◆ RECORDS PROVIDED
========================================================================
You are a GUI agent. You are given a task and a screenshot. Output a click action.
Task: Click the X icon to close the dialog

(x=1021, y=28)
========================================================================
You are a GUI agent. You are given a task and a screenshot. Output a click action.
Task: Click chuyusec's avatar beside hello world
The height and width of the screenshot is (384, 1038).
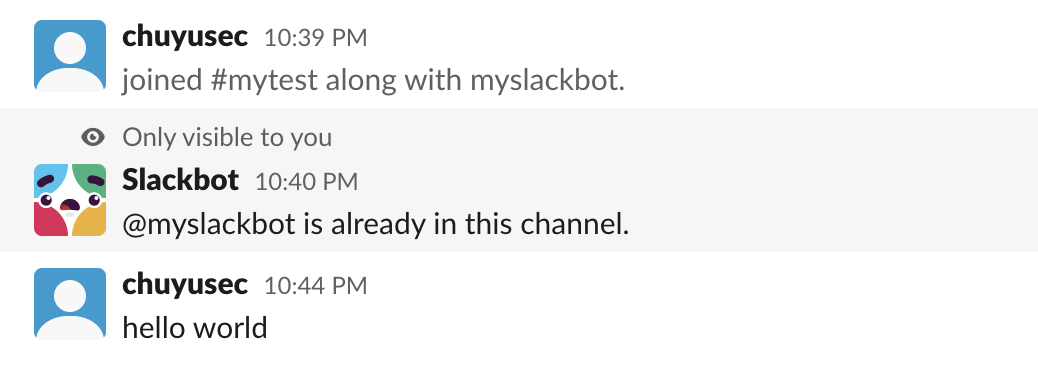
========================================================================
◆ WHAT IS BEING ASKED
Using the records above, copy word for word the line with "Task: Click chuyusec's", the line with "The height and", and every line between them.

◆ TASK RESPONSE
Task: Click chuyusec's avatar beside hello world
The height and width of the screenshot is (384, 1038).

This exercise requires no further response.